The unit 3 therefore operates according to a method which provides for dividing the operating mode to obtain each product in a series of production steps corresponding to each product macro-area, said production steps being identified by a unique synchronism or synchronization signal corresponding to each operating step of the machine or to any area of the product being manufactured.

In other words, during the production of each macro-area or product portion (or operating area) corresponding to a particular operating step (or operating area) of the machine, the machine generates a corresponding synchronism or synchronization signal (illustrated by machine codes 0 to 5 in column a of fig. 2). Such a signal is received by the unit 3, which unit 3 activates/deactivates each device by associating the signal with the corresponding process of the program (fig. 2, column B).

This operating state of each device continues until the machine generates another synchronization signal corresponding to the production of a different product macro-area (or a different operating area). This series of steps is continued until the product is completely obtained, then restarted from the step for obtaining the first product macro area or first operating area (the step indicated with zero in the table of fig. 2) and therefore corresponds to the start/end of the production cycle.

Thus, according to the invention, a unique synchronization signal is detected for each specific operating step corresponding to a different macroscopic area of the product, which synchronization signal results in programming each device 1 and/or activating or deactivating each device 1. Thus, unit 3 sets and controls the operation of the product and the intervention mode of the product on-line; thus, the unit 3 can manage each product production macro-area in a differentiated manner.

Thus, from the above, it is clear that the unit 3, operating according to the method corresponding to the data contained in the table relating to each operating area and knowing the operating steps of the machine by analyzing the received synchronization signals, is able to modify the operating method of each device according to the process progress status; in fact, for each device 1 or 100 connected, the control and interface unit 3 will only be required to modify its operating method at each of such signals (for example, by setting the operating tension of the feeder with constant tension). If no modification is possible, unit 3 generates an alarm for the operator and stops the textile machine.

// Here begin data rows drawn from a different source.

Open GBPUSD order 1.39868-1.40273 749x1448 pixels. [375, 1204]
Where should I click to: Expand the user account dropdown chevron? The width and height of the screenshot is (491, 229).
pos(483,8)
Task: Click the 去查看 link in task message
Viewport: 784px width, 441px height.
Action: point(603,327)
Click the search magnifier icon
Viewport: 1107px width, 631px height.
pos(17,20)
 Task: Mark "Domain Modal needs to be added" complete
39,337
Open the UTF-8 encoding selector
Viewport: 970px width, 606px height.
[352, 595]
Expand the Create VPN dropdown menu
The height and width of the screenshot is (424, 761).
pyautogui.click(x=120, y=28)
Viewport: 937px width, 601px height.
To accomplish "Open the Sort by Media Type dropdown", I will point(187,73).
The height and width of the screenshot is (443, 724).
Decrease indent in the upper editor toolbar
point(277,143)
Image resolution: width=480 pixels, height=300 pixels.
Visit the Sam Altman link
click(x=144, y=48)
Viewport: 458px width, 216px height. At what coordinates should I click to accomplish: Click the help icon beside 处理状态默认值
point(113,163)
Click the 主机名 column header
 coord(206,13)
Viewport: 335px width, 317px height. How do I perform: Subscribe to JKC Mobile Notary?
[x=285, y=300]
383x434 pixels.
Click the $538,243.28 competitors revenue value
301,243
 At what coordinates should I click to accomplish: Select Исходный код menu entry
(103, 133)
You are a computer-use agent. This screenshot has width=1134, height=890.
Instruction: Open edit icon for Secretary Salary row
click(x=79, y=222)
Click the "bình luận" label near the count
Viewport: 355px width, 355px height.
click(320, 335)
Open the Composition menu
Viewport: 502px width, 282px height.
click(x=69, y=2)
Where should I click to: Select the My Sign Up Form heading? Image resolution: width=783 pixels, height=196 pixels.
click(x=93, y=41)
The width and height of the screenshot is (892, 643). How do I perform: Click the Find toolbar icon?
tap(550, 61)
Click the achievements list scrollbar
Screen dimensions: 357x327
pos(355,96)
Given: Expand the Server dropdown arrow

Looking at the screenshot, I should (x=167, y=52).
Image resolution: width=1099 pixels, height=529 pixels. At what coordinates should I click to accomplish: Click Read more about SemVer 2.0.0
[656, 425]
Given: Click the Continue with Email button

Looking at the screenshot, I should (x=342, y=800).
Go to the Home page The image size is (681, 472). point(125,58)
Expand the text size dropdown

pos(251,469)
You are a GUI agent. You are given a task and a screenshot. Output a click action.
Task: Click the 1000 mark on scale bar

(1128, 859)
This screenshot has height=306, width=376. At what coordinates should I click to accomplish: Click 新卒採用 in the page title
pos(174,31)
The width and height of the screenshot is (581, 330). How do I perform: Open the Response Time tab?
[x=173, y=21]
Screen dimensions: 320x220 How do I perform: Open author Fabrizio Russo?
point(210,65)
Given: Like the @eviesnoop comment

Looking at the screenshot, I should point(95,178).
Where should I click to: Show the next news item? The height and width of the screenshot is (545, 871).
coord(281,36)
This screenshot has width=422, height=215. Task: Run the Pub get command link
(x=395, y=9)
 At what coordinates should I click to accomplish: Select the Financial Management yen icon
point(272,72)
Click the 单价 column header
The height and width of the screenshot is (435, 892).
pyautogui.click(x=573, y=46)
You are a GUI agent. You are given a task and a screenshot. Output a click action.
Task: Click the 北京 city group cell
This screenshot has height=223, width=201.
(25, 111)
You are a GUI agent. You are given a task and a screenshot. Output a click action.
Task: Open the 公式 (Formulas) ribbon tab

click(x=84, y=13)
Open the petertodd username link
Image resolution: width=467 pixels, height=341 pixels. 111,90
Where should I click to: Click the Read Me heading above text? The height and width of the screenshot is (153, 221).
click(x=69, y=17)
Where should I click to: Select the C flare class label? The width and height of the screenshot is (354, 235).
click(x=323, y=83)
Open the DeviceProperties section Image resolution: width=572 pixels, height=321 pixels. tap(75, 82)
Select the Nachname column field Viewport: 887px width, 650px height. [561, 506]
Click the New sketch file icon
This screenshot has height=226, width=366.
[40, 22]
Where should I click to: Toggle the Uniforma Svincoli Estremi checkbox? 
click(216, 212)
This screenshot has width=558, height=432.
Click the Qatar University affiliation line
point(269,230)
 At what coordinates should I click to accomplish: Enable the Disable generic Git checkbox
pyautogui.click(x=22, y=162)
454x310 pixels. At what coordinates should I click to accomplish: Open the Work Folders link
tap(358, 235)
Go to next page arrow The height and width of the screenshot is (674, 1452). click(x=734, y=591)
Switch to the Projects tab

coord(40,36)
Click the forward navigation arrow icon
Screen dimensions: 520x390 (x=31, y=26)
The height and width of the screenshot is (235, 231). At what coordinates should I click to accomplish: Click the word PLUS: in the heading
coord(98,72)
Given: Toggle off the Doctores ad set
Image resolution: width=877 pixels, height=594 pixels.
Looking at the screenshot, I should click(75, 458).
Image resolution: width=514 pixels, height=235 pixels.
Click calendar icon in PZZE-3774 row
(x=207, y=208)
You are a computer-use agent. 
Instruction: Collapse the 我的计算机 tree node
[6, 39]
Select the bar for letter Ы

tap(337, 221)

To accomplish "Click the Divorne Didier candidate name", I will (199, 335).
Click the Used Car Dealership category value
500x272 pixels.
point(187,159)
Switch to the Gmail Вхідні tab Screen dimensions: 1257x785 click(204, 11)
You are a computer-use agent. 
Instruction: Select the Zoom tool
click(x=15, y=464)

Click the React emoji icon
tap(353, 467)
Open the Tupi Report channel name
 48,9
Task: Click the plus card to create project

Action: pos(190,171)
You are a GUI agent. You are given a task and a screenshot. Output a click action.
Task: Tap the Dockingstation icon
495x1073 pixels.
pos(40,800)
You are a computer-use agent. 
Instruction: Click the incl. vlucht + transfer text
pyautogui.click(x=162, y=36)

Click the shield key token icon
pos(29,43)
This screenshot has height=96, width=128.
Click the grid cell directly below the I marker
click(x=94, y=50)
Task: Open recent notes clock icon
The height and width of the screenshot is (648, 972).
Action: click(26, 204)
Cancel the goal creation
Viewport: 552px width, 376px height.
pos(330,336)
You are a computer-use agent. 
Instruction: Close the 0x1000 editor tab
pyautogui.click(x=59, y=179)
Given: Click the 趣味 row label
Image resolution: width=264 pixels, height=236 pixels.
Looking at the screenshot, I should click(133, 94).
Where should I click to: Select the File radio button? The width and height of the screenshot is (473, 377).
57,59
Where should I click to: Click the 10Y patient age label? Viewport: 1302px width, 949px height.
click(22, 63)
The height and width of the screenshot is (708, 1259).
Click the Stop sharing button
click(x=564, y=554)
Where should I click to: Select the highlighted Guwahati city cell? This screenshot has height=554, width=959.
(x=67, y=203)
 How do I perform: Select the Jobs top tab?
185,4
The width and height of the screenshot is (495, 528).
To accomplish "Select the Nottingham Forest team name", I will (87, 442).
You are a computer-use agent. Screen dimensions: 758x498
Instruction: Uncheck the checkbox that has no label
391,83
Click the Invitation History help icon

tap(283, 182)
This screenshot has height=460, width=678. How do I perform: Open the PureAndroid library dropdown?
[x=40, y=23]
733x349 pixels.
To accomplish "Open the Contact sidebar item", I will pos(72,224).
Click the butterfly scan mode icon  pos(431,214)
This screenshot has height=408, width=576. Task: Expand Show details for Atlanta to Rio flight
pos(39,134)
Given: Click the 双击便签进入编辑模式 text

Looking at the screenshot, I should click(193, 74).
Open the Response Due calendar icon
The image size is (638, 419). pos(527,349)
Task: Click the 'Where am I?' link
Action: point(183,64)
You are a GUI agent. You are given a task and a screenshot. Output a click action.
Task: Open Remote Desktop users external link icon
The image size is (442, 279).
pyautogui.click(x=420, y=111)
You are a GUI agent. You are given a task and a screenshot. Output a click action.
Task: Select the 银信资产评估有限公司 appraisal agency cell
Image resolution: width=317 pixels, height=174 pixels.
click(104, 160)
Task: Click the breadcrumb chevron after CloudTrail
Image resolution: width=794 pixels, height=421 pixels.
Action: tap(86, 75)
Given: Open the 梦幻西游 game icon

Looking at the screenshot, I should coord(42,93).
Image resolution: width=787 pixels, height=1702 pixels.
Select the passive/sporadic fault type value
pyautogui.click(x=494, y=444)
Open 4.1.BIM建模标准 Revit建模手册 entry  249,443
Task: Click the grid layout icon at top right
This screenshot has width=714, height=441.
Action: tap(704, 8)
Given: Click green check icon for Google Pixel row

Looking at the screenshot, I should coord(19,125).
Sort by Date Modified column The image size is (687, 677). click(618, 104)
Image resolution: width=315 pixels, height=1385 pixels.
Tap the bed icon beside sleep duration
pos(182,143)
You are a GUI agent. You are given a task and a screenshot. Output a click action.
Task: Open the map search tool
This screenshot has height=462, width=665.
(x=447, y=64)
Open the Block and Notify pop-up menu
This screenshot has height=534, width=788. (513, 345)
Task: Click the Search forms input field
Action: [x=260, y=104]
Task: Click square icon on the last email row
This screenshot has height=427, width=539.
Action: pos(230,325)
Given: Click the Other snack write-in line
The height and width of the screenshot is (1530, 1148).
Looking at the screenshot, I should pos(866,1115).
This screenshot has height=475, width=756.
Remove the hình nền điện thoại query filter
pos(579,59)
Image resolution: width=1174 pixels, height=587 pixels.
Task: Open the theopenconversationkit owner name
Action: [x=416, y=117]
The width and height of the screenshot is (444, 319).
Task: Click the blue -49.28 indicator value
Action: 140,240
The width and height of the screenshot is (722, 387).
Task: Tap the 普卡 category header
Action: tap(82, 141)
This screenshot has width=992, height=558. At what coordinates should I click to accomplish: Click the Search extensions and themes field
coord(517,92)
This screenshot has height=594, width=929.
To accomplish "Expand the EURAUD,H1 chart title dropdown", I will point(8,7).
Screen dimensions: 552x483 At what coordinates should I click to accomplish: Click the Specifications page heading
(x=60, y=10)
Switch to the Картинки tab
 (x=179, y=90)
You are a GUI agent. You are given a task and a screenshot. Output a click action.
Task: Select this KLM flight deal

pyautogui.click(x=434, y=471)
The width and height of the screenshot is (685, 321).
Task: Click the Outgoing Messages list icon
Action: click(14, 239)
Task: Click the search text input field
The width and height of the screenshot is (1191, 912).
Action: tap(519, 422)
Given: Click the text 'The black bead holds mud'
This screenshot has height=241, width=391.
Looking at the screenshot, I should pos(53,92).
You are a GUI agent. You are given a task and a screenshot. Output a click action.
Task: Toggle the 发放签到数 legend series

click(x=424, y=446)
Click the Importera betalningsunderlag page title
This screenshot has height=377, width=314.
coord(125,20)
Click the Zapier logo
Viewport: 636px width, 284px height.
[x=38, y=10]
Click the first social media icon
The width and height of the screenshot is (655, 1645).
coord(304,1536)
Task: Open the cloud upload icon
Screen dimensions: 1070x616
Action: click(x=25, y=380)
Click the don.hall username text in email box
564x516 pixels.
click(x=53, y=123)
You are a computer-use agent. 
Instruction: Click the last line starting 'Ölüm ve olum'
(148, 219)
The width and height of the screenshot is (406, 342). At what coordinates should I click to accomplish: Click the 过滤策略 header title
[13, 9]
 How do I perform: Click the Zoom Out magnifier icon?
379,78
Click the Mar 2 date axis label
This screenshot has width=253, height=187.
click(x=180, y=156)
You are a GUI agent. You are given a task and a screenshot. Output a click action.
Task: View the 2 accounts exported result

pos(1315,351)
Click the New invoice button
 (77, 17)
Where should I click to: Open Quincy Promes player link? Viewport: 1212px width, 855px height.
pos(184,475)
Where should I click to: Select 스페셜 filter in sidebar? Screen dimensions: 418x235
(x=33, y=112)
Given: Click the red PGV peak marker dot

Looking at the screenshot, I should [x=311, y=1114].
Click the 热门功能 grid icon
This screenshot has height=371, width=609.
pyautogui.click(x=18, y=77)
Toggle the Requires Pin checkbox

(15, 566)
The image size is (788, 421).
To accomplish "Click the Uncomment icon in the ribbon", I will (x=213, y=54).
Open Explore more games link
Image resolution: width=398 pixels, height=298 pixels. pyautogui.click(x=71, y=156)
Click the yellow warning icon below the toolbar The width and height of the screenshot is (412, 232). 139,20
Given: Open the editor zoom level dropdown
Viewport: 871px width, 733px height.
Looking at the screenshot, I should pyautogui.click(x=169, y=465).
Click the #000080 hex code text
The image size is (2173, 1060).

Given that the "operating program" (see column B of the table of figure 2) is the result of data set in the unit 3 in a manner not constrained by the type of textile machine 2 and of the connected feeder device 1 and/or sensor device 100, it is clear that the operating data of the unit 3 can be set in a differentiated manner according to each type of device 1 or 100 or possible hardware/software versions of the connected feeder device, so as to enable the yarn to continue to form a product of yarn, irrespective of the need to maintain compatibility with the specific textile machine to which the product should be coupled or other feeder devices connected to such a machine.

In a more advanced version of the method implemented, in addition to generating a unique signal for each product macro-area, in the operating step for producing such macro-areas, the machine can generate a further synchronization signal (PRX) according to the position of the operating member of the textile machine (for example, the position of the cylinder of a circular machine or of the drive shaft of the machine for preparing the yarn). The algorithm may use this information to manage the tension ramp or tension modification mode/speed. For example, in column B of the table of fig. 2, the request to transit from 2.0 grams (tension present in the current zone) to 5.0 grams within 10 rotations of the cylinder is indicated by the operator in the region of the mouth of the feeder _ 1. Alternatively, the further synchronization signal PRX may be reacquired from the machine, instead of being generated by the machine, by a proximity sensor able to intercept the rotation of the cylinder.

In any case, the feeding system and method remain unchanged for each size of the products obtained, provided that the steps are not affected by the size of the items (for example, or the rotation of the cylinder on the sock manufacturing machine), provided that each of the synchronization or synchronization signals is generated at the beginning (or at the end) of each product operating area (and that the synchronization or synchronization signals may even last for the whole work cycle), wherein, for example, when a tension with a time ramp is involved, a transition of the operating steps of each device 1 occurs, wherein said time ramp may even be adjusted and programmed in each operating area (see feeder _2 in the leg row of the table of fig. 2), or by means of a synchronization signal (PRX), according to the state of progress of the process in the operating area.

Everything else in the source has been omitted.